*PROBLEM REQUIREMENTS*:
Line by line, retype the data exactly as it is given.

*Records from a collection*:
::::
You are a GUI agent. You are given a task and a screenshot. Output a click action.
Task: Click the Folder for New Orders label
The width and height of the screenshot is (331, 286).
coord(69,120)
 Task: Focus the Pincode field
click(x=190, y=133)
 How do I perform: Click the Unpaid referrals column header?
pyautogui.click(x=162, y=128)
::::
*RESULT OF THIS TASK*:
You are a GUI agent. You are given a task and a screenshot. Output a click action.
Task: Click the Folder for New Orders label
The width and height of the screenshot is (331, 286).
coord(69,120)
 Task: Focus the Pincode field
click(x=190, y=133)
 How do I perform: Click the Unpaid referrals column header?
pyautogui.click(x=162, y=128)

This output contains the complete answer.